In another deal that augurs well for the future of Myanmar smallholder financing, a global social lender called Rabobank Foundation, based in The Netherlands, guaranteed 80 percent of a $645,000 loan issued in January 2018 by Yoma Bank, to Mandalay Coffee Group (MCG), which will use the money to support 13 smallholder coffee producing communities in Shan, as well as Amayar. MCG is a partner of the USAID project and a lead processing firm that purchases from smallholders and handles transport and export arrangements for lots purchased by overseas buyers. Rabo agreed to guarantee the loan after face-to-face meetings with smallholders and processors arranged by the USAID project. Yoma signed up because most of the risk was covered under the guarantee of the international bank, with its vastly larger financial reserves to draw upon.

The Rabo/Yoma loan marks a tipping point for Myanmar’s specialty coffee industry, and U Sai Wan Maing, owner of the award-winning Greenland Coffee Estate in Pyin Oo Lwin and a board member of MCG and MCA, said the government of Myanmar, private financial institutions and producers will have to work together to foster continued growth and ensure farmers have access to the capital needed to grow their businesses.

“All sectors should contribute their effort,” Sai Wan said. “The key… to create simple procedures within the reach of small farmers and SMEs (to receive loans) is the government’s banking policy. In a few years to come, we think that private sector loans… will need to play a major role. If producers — especially smallholder farmers — aren't able to access pre-season financing they will sell their cherry to the (local) brokers or traders, missing the opportunity to produce better-quality coffee,” he said.

Standing in her coffee farm in Myaing Village, Soe Thinzar Aung, a member of the new Ywangan Specialty Coffee Producers Group, said she couldn’t agree more with that assessment. Pre-season financing of the sort provided by Yoma to MCG “… helps us to produce specialty coffee without any delay,” she said.

That’s good news for U.S. coffee drinkers.
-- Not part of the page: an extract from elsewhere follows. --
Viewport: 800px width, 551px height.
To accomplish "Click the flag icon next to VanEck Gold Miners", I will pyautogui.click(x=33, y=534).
Established American roasters and importers like Blue Bottle Coffee of Oakland, CA, Atlas Coffee Importers of Seattle and Little City Coffee of Austin, TX all have entered orders again this year for more than 40 tons of specialty coffee from Shan’s smallholder communities.
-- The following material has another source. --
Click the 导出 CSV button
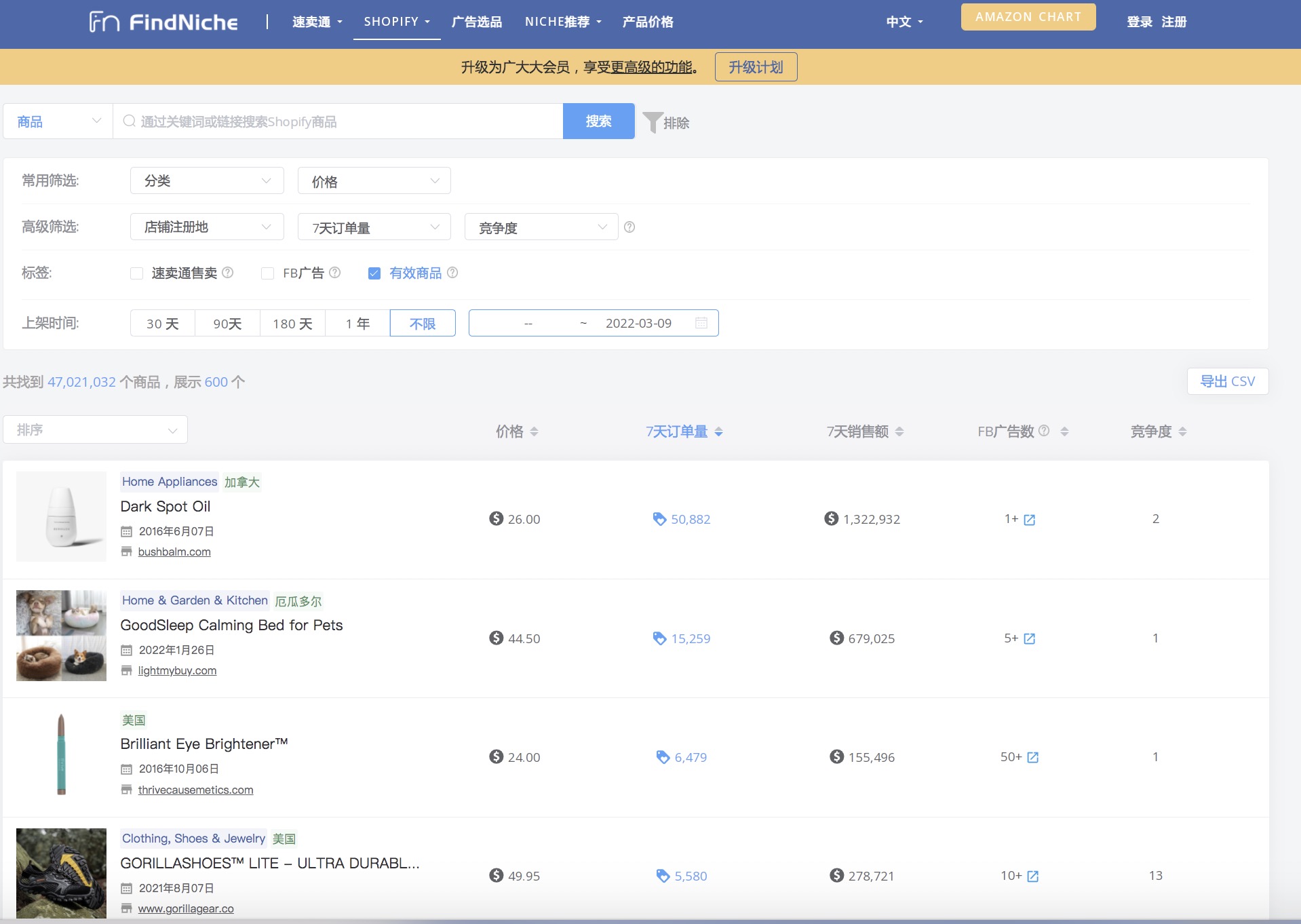This screenshot has width=1301, height=924. click(x=1227, y=381)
“They’ve been waiting for this opportunity,” Craig Holt, of Atlas, said of Myanmar’s motivated smallholder coffee producers, adding that Myanmar “has a chance to be on par with the best producer nations in the world.”

The Value Chains project supports smallholder farmers through people-to-people engagement in commercial value chains to increase agricultural productivity. Implemented by Winrock International, the project uses a facilitative, market systems approach to increase farmer incomes and contribute to economic growth.